I realized that I had to write my sharing article. But when I sat down to write, I could barely write anything. I had a hard time finding the right words to express what I wanted to say and kept deleting what I wrote. I felt that I hadn't cultivated well and thought about giving up.

I read “Call for Articles for the 13th China Fahui on Minghui.org” again, and one sentence in particular stood out: “Avoid words and greetings with no substance so as not to validate oneself using Minghui articles.”

Was I writing this to validate myself or the Fa?

If I decided not to write anything because I haven't cultivated well, doesn't it prove that my intention was to show only my good side and hide the not-so-good side? If I think that I've done so well and immediately write a sharing without hesitation, am I showing off unconsciously? Would that be validating myself?

The reason I couldn't find the right words was because I always liked to write in a very florid and descriptive style, avoiding plain language.

Deep down, my intention was to show how well I could write and validate myself!

However, the reason we write our experiences and share them is to encourage each other to advance solidly in our cultivation and play a better role assisting Master with Fa-rectification. I should focus on the content instead of my style of writing!

After I became clear on these key issues, I started writing again. Tears came to my eyes as I thought about my experiences.

The terrible pain of eliminating my old attachments came back, and I wanted to give up writing several times. It took me nearly a week to finish writing. I finally calmed down but wondered why I kept crying.

I realized that my old attachments hadn't been thoroughly eliminated, and were stirred up as I thought about the past. The process of writing exposed these stubborn substances, which were attempting to stop me from writing.

When I wrote about my over-reliance on others, my attachment to being passive resurfaced and affected me.

A few days ago, I invited my parents to come with me to put up truth clarification banners and posters, but they didn't want to because they were exhausted from working through the hot summer. Their not wanting to go made me not want to go either. I was still obviously attached to relying on others.

Seeing this attachment, I made a conscious effort and went out to put up the banners by myself that day, even though I fear dogs, snakes and passing by the cemetery at night. This fear was exactly what I needed to break through.

While I was out, I panicked when I heard a dog barking, but eventually I ignored them.

When I tried to throw the banners up into the trees, I sometimes missed the branch and it ended up going in to the thick grass. I was afraid of walking across the grass because there might be snakes or insects in there. However, when I thought about how much time and effort I put into making these banners, I summoned up the courage to walk across the grass and found my banner.
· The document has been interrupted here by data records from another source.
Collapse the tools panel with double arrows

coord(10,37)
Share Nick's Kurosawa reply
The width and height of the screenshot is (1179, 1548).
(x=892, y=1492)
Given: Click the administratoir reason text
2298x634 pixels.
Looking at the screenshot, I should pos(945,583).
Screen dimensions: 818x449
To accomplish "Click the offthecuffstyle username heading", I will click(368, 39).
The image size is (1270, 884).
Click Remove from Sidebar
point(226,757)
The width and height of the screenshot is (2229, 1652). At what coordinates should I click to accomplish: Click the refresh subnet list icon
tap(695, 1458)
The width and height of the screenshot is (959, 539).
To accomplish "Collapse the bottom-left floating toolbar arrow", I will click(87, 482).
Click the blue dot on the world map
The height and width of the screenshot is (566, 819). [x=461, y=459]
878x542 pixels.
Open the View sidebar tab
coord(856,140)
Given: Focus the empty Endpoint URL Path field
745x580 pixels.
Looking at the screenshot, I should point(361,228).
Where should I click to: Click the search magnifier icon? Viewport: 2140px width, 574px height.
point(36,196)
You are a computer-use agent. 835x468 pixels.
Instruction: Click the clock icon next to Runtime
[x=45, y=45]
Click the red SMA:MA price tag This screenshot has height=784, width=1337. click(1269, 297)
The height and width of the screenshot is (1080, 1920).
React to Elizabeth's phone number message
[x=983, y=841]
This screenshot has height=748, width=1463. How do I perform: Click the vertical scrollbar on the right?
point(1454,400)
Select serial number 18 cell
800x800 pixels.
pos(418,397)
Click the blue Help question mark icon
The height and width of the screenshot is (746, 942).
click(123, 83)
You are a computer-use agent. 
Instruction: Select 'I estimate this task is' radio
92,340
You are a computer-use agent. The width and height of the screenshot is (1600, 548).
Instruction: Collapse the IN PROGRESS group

I wasn't bitten by anything.

As I passed the cemetery, I recited Master's poem:

“If you have fear, they will grab youOnce your thought is righteous, evil will collapsePeople practicing cultivation, filled with FaSending righteous thoughts, exploding rotten ghostsGods are in the world, validating Fa”(“What’s There to Fear” from Hong Yin Volume II)

The next day, when I read what I had written about my over-reliance on others, I didn't feel as sad as I did when I was writing it. I realized that by overcoming my fear and going out alone to post banners I had eliminated my attachment, and it wouldn't disturb me again.

The above is what I've experienced while writing this article. Please point out anything inappropriate!